October 14, 2021
William Shatner, the 90-year-old veteran of countless imaginary space voyages playing Star Trek’s Captain Kirk, blasted off for real Wednesday, October 13,—becoming the oldest person to reach the final frontier in a PR bonanza for Jeff Bezos and his rocket company Blue Origin, reports CBS News.
Over the course of about 11 minutes, Shatner and three crewmates took off atop a hydrogen-fueled rocket, climbed to edge of space more than 62 miles up and enjoyed three to four minutes of weightlessness, along with spectacular views of Earth, before plunging back to a gentle parachute-assisted touchdown.
“It was so moving to me,” Shatner said after landing. “This experience is something unbelievable.”
He said he was overwhelmed, and that Bezos has given him the most profound experience he can imagine. “I’m so filled with emotion about what just happened … it’s extraordinary,” he told Bezos.
“I hope I never recover from this. I hope that I can maintain what I feel now,” he said. “I don’t want to lose it.”
The flight marked only the second crewed launch of a New Shepard capsule since Bezos, his brother Mark, 82-year-old aviation pioneer Wally Funk, and Dutch teenager Oliver Daemen took off on July 20 on the company’s first such flight.
Shatner eclipsed Funk’s age record by eight years and John Glenn’s mark before that by 13.

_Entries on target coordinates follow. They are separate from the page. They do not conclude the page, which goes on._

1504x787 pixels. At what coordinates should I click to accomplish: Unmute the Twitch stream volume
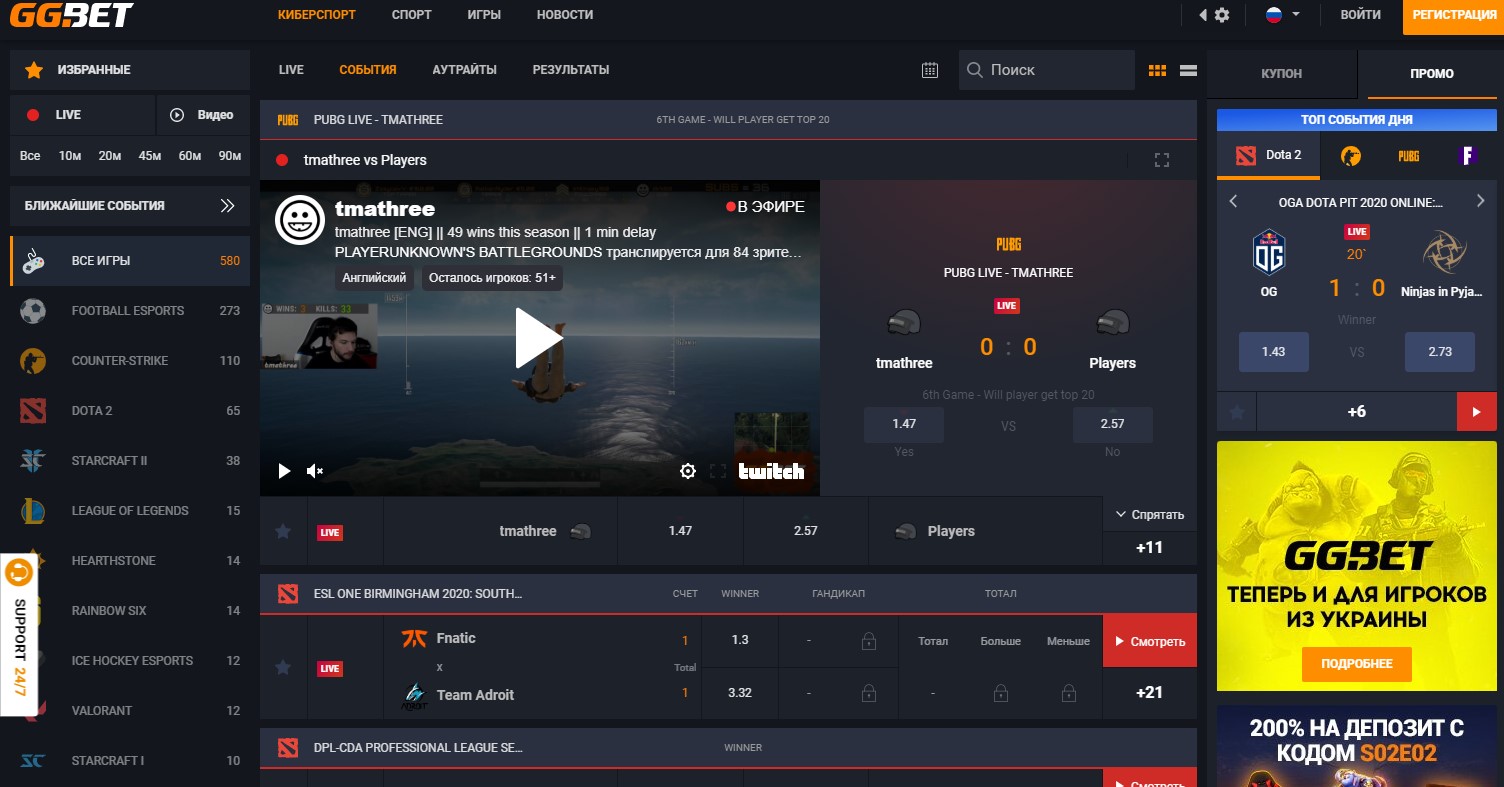pos(315,471)
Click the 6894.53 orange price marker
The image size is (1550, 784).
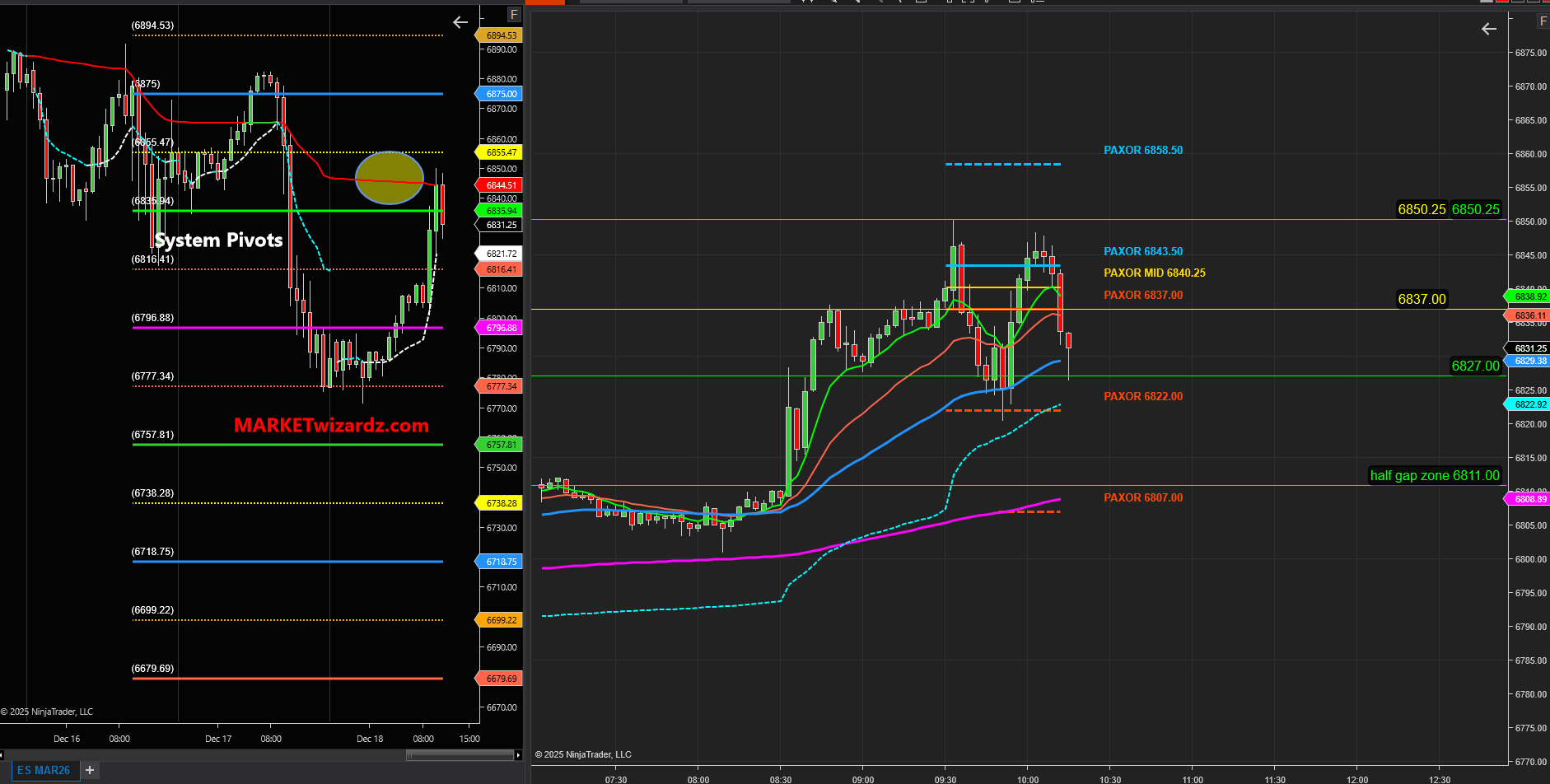tap(501, 35)
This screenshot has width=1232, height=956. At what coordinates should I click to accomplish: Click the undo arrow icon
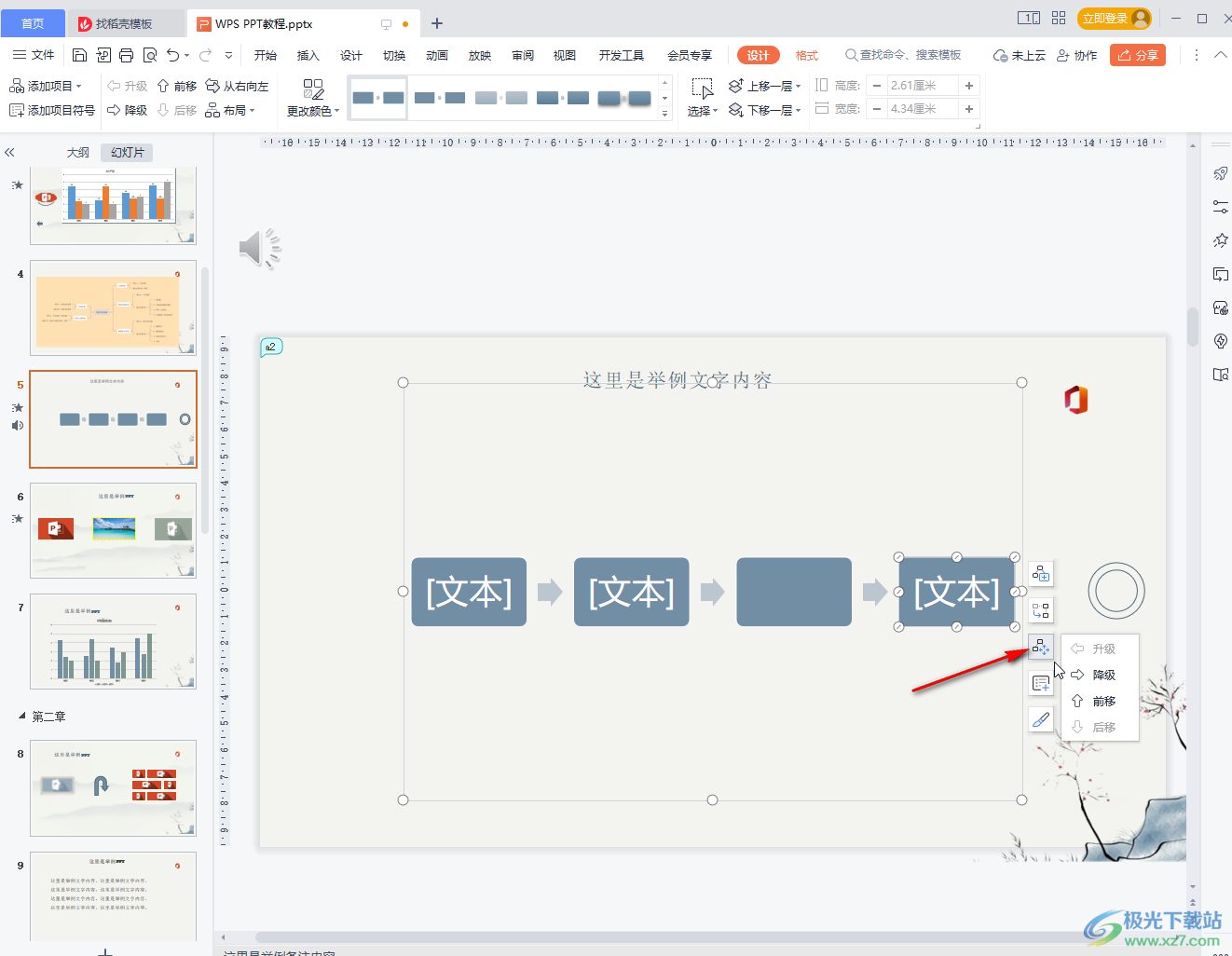(172, 55)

“I want to see space, I want to see the Earth, I want to see what we need to do to save Earth,” Shatner told Gayle King on “CBS Mornings” before launch. “I want to have a perspective that hasn’t been shown to me before. That’s what I’m interested in seeing.”
Boshuizen and de Vries paid undisclosed sums for their seats aboard the New Shepard spacecraft, but Shatner was an invited guest of Blue Origin. Powers, a former NASA flight controller who is now Blue Origin vice president of flight operations, flew as a company representative.
Even so, Shatner and his crewmates were considered passengers, not astronauts, aboard the automated New Shepard. But professional astronauts nonetheless welcomed them to the brotherhood of space travelers.
“Even if it’s, let’s say, just a sub-orbital flight, I’m highly impressed, and I wish him all the best. Hopefully it will be the experience of a lifetime. And yeah, I hope many more people will follow his steps and also experience space.”
Blue Origin’s 18th New Shepard flight began at 10:49 a.m. (EDT) when the BE-3 engine powering the company’s 53-foot-tall booster ignited with a roar, throttled up to 110,000 pounds of thrust and lifted off from Launch Site One at the company’s West Texas launch site near Van Horn.
Climbing straight up, the booster quickly accelerated as it consumed propellant and lost weight, reaching a velocity of about 2,200 mph and an altitude of some 170,000 feet before engine shutdown.
The New Shepard capsule then separated from the booster at an altitude of about 45 miles and both continued climbing upward on ballistic trajectories, but rapidly slowing.
Plunging back into the dense lower atmosphere, the passengers, back in their padded, reclining seats, were briefly subjected to more than five times the normal force of gravity before three large parachutes deployed and inflated, slowing the craft to about 15 mph, CBS News reports.
An instant before touchdown, compressed-air thrusters were programmed to fire, slowing the ship to just 2 mph or so for landing.
A few minutes earlier, the New Shepard booster flew itself back to a pinpoint landing a few miles away, reigniting its BE-3 engine, deploying four landing legs and settling to a concrete landing pad. Assuming no problems are found, the rocket will be refurbished and prepared for another flight.
The mission marked the sixth piloted commercial, non-government sub-orbital spaceflight in a high-stakes competition between Bezos’ Blue Origin and Virgin Galactic, owned by British billionaire Richard Branson.